At the time I'm sitting down to write this, the Buffalo Sabres have lost an astonishing 14 games in a row, have a goal differential 34 goals worse than any other team in the league, and have a shot attempt ratio of just 37.2%! To put that last number into perspective, the lowest Corsi that any NHL team has had since 2007-08 (when the stat first became available) is the 2013-14 Toronto Maple Leafs with 42.8%. So the Sabres are bad. Terrible. Implausible. But just how bad, precisely?

There are probably a lot of ways that you could attempt to answer this question, but I'm going to use goal differential. We could just rank teams historically by goal differential, but that presents a problem: there are a lot fewer goals scored these days than there used to be. We need to account for era, so I've adjusted goal differentials based on a league average of 6 goals per game. I'm also limiting the results here to seasons since 1991-92, when the NHL added the San Jose Sharks, followed the next season by the Ottawa Senators and Tampa Bay Lightning. This ensures that we're still looking at teams that are at least relatively modern.

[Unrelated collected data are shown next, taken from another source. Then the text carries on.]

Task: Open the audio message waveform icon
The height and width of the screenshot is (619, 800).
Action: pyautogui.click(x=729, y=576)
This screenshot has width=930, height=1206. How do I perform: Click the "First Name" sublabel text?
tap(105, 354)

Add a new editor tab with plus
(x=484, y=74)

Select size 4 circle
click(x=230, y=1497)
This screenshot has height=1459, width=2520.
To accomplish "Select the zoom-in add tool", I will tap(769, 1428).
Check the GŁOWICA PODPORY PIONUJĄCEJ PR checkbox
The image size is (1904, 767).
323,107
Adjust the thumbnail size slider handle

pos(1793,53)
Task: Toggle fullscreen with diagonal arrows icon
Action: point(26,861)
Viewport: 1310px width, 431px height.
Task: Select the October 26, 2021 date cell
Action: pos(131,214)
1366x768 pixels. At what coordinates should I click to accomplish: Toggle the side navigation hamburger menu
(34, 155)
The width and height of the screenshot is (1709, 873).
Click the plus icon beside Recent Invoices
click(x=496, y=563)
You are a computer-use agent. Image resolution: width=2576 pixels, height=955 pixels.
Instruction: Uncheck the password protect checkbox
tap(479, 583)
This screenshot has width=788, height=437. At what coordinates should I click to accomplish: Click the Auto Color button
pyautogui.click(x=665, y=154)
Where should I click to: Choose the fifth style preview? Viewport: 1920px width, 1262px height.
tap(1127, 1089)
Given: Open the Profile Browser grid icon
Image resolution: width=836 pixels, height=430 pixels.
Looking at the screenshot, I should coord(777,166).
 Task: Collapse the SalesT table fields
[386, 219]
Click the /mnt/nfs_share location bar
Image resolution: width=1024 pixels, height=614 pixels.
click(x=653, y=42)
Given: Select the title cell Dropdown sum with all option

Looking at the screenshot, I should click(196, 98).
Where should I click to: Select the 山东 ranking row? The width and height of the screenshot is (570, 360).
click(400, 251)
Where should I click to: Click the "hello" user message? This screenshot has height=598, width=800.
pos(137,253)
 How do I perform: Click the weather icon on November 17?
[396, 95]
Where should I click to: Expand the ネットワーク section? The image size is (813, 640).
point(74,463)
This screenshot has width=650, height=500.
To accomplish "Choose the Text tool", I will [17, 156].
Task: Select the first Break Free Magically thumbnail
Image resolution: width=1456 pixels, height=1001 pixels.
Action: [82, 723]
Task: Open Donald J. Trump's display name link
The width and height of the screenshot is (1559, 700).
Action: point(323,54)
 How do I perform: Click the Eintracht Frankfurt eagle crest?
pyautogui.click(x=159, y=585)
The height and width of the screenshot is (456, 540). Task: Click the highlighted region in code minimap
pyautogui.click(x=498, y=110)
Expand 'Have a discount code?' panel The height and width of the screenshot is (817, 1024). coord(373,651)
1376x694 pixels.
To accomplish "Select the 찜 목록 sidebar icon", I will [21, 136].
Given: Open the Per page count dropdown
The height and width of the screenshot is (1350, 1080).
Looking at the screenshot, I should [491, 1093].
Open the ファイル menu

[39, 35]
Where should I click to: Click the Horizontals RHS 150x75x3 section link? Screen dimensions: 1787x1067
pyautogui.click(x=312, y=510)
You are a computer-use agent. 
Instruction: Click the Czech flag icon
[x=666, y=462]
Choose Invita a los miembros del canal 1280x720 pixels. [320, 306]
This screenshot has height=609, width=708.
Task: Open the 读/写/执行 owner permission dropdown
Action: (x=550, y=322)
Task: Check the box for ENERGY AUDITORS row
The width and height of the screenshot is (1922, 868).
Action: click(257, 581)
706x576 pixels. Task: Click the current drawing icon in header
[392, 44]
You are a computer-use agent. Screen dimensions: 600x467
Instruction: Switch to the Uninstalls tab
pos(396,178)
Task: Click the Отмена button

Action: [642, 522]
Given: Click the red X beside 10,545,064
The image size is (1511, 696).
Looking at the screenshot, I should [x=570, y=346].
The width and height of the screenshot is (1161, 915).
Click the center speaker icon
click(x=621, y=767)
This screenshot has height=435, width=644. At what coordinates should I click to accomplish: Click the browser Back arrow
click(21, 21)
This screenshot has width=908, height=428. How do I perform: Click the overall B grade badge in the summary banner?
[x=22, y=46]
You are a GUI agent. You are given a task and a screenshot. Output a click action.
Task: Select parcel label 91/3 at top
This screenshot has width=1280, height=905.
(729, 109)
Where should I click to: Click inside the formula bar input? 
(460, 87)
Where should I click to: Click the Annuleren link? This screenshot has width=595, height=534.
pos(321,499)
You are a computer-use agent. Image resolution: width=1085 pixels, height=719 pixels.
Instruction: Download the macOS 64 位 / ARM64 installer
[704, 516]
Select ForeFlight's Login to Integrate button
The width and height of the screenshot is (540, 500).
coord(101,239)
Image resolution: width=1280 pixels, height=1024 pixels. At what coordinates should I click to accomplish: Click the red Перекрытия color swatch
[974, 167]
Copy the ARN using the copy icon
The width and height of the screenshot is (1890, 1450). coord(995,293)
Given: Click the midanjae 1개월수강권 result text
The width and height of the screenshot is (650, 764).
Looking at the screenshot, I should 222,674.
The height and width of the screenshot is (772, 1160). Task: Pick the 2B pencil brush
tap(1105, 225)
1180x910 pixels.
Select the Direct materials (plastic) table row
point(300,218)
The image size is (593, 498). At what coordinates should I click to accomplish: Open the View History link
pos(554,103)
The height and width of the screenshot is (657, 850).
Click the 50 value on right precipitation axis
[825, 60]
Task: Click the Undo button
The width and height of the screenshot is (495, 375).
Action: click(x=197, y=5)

The goal differential data that I've used comes from Hockey Reference (which kindly added goal differential as a searchable column at my request), and the average number of goals scored per game comes from Quant Hockey. This list includes every team since 1991-92 that had a goal differential of at least -100, plus this year's Sabres. And now - data!

Team Season GD NGD GD/Game
OTT 1993-94 -196 -181 -2.159
BUF 2014-15 -85 -97 -1.939
SJS 1992-93 -196 -162 -1.930
ATL 1999-00 -143 -156 -1.905
OTT 1992-93 -193 -160 -1.901
TBL 1997-98 -118 -134 -1.636
PIT 2003-04 -113 -132 -1.610
TBL 1998-99 -113 -129 -1.570
SJS 1991-92 -140 -121 -1.509
TBL 1999-00 -106 -116 -1.412
ATL 2001-02 -101 -116 -1.411
SJS 1995-96 -105 -100 -1.222
OTT 1995-96 -100 -95 -1.164

[GD - actual goal differential; NGD - normalised goal differential; GD/game - normalised goal differential per game played]

So the Sabres come in second-worst here, but it's worse for them than it looks. All of the teams around them (Ottawa, San Jose, Atlanta, and Ottawa again) were in either their first or second year of existence, and so we'd expect them to be terrible because they were the product of an expansion draft. Indeed, this list is made up largely of expansion teams. Also, Tampa were terrible in the late 90s, despite having been in the league for several seasons at that point.

So this season's Buffalo Sabres are the worst non-expansion team in modern NHL history, and by quite a wide margin. The next worst established franchise is the 1997-98 Tampa Bay Lightning, who were nearly a third of a goal per game better!

An interesting side-note: the only other non-expansion or near-expansion team on this list (other than Tampa and Buffalo) is the 2003-04 Pittsburgh Penguins, who drafted Sidney Crosby the next season following the lockout. The Sabres this year are the front-runner for Connor McDavid, who may very well be the next player as talented as Sidney Crosby.

So, in conclusion, yes, the Sabres are bad. But they're not just any variety of bad, they're historically bad.